> Task requirements:
The records below must be copied out completely and exactly.

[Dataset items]
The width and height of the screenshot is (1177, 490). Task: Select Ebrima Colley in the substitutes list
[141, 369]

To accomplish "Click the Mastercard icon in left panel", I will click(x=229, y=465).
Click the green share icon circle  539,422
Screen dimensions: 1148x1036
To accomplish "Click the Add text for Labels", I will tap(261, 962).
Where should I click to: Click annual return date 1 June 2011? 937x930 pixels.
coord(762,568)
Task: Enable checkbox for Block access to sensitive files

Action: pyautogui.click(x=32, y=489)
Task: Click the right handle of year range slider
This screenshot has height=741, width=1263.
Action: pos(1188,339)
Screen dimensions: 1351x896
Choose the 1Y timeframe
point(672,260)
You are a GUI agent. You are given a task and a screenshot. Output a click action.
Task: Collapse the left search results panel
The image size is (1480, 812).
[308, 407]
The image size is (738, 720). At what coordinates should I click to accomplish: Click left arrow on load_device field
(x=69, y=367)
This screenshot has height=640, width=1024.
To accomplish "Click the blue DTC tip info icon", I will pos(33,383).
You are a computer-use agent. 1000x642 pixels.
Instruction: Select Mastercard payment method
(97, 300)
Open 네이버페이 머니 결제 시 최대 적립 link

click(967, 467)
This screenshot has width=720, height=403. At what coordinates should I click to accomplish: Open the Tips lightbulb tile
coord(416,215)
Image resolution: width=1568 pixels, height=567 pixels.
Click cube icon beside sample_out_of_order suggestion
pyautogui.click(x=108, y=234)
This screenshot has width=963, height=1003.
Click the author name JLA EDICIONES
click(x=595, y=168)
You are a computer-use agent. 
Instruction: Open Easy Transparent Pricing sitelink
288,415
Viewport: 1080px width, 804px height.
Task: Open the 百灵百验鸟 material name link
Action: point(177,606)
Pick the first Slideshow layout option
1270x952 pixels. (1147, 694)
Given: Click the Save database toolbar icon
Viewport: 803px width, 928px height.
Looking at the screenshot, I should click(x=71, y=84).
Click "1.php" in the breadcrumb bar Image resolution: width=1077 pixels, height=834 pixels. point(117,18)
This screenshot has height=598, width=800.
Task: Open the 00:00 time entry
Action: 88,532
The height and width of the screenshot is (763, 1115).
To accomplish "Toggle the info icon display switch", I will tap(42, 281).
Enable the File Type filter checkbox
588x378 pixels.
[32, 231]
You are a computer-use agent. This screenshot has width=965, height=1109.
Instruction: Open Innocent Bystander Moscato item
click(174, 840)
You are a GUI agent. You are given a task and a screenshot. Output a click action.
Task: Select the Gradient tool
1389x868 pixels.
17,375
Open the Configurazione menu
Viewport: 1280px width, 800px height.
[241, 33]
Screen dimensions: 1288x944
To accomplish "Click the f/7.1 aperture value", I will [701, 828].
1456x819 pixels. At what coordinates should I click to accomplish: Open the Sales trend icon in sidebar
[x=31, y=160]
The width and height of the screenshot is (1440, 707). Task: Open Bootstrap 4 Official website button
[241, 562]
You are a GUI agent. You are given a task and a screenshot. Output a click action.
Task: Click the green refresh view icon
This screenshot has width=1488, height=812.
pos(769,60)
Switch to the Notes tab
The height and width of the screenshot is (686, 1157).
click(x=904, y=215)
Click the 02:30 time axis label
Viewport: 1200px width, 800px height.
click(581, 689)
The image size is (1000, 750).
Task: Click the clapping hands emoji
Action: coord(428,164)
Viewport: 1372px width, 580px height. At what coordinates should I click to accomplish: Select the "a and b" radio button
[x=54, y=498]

> Answer:
The width and height of the screenshot is (1177, 490). Task: Select Ebrima Colley in the substitutes list
[141, 369]

To accomplish "Click the Mastercard icon in left panel", I will click(x=229, y=465).
Click the green share icon circle  539,422
Screen dimensions: 1148x1036
To accomplish "Click the Add text for Labels", I will tap(261, 962).
Where should I click to: Click annual return date 1 June 2011? 937x930 pixels.
coord(762,568)
Task: Enable checkbox for Block access to sensitive files

Action: pyautogui.click(x=32, y=489)
Task: Click the right handle of year range slider
This screenshot has height=741, width=1263.
Action: pos(1188,339)
Screen dimensions: 1351x896
Choose the 1Y timeframe
point(672,260)
You are a GUI agent. You are given a task and a screenshot. Output a click action.
Task: Collapse the left search results panel
The image size is (1480, 812).
[308, 407]
The image size is (738, 720). At what coordinates should I click to accomplish: Click left arrow on load_device field
(x=69, y=367)
This screenshot has height=640, width=1024.
To accomplish "Click the blue DTC tip info icon", I will pos(33,383).
You are a computer-use agent. 1000x642 pixels.
Instruction: Select Mastercard payment method
(97, 300)
Open 네이버페이 머니 결제 시 최대 적립 link

click(967, 467)
This screenshot has width=720, height=403. At what coordinates should I click to accomplish: Open the Tips lightbulb tile
coord(416,215)
Image resolution: width=1568 pixels, height=567 pixels.
Click cube icon beside sample_out_of_order suggestion
pyautogui.click(x=108, y=234)
This screenshot has width=963, height=1003.
Click the author name JLA EDICIONES
click(x=595, y=168)
You are a computer-use agent. 
Instruction: Open Easy Transparent Pricing sitelink
288,415
Viewport: 1080px width, 804px height.
Task: Open the 百灵百验鸟 material name link
Action: point(177,606)
Pick the first Slideshow layout option
1270x952 pixels. (1147, 694)
Given: Click the Save database toolbar icon
Viewport: 803px width, 928px height.
Looking at the screenshot, I should click(x=71, y=84).
Click "1.php" in the breadcrumb bar Image resolution: width=1077 pixels, height=834 pixels. point(117,18)
This screenshot has height=598, width=800.
Task: Open the 00:00 time entry
Action: 88,532
The height and width of the screenshot is (763, 1115).
To accomplish "Toggle the info icon display switch", I will tap(42, 281).
Enable the File Type filter checkbox
588x378 pixels.
[32, 231]
You are a computer-use agent. This screenshot has width=965, height=1109.
Instruction: Open Innocent Bystander Moscato item
click(174, 840)
You are a GUI agent. You are given a task and a screenshot. Output a click action.
Task: Select the Gradient tool
1389x868 pixels.
17,375
Open the Configurazione menu
Viewport: 1280px width, 800px height.
[241, 33]
Screen dimensions: 1288x944
To accomplish "Click the f/7.1 aperture value", I will [701, 828].
1456x819 pixels. At what coordinates should I click to accomplish: Open the Sales trend icon in sidebar
[x=31, y=160]
The width and height of the screenshot is (1440, 707). Task: Open Bootstrap 4 Official website button
[241, 562]
You are a GUI agent. You are given a task and a screenshot. Output a click action.
Task: Click the green refresh view icon
This screenshot has width=1488, height=812.
pos(769,60)
Switch to the Notes tab
The height and width of the screenshot is (686, 1157).
click(x=904, y=215)
Click the 02:30 time axis label
Viewport: 1200px width, 800px height.
click(581, 689)
The image size is (1000, 750).
Task: Click the clapping hands emoji
Action: coord(428,164)
Viewport: 1372px width, 580px height. At what coordinates should I click to accomplish: Select the "a and b" radio button
[x=54, y=498]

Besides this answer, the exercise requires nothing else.